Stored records
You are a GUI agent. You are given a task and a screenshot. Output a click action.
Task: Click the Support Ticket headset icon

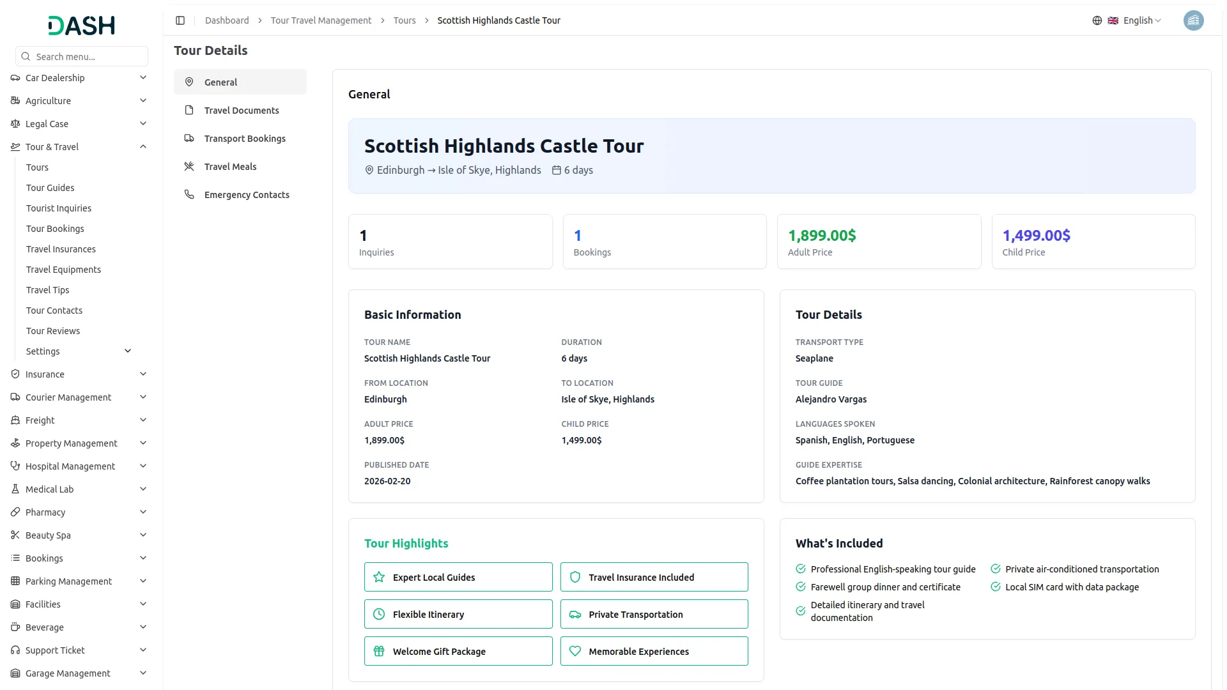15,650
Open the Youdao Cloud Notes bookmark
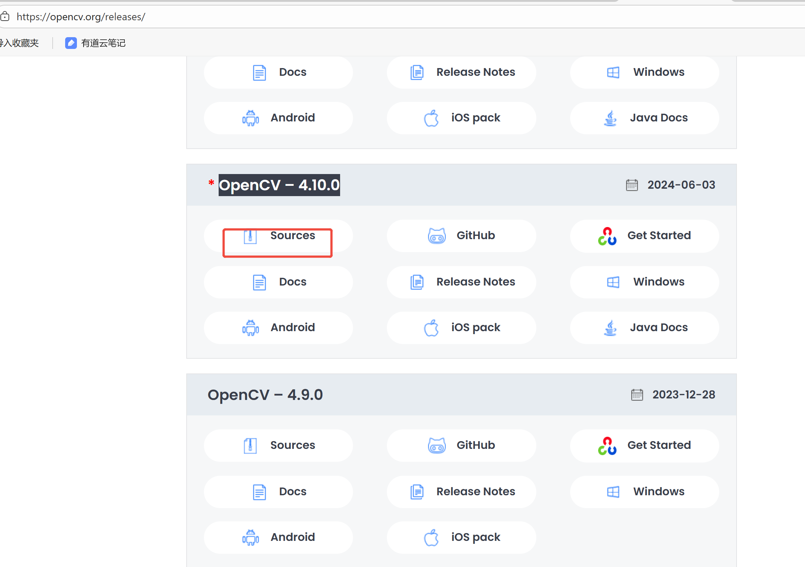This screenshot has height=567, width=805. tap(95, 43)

[What is expected] For this exercise, return the data above exactly and leave every picture out.

[Result of this task]
You are a GUI agent. You are given a task and a screenshot. Output a click action.
Task: Click the Support Ticket headset icon

15,650
Open the Youdao Cloud Notes bookmark
This screenshot has height=567, width=805. tap(95, 43)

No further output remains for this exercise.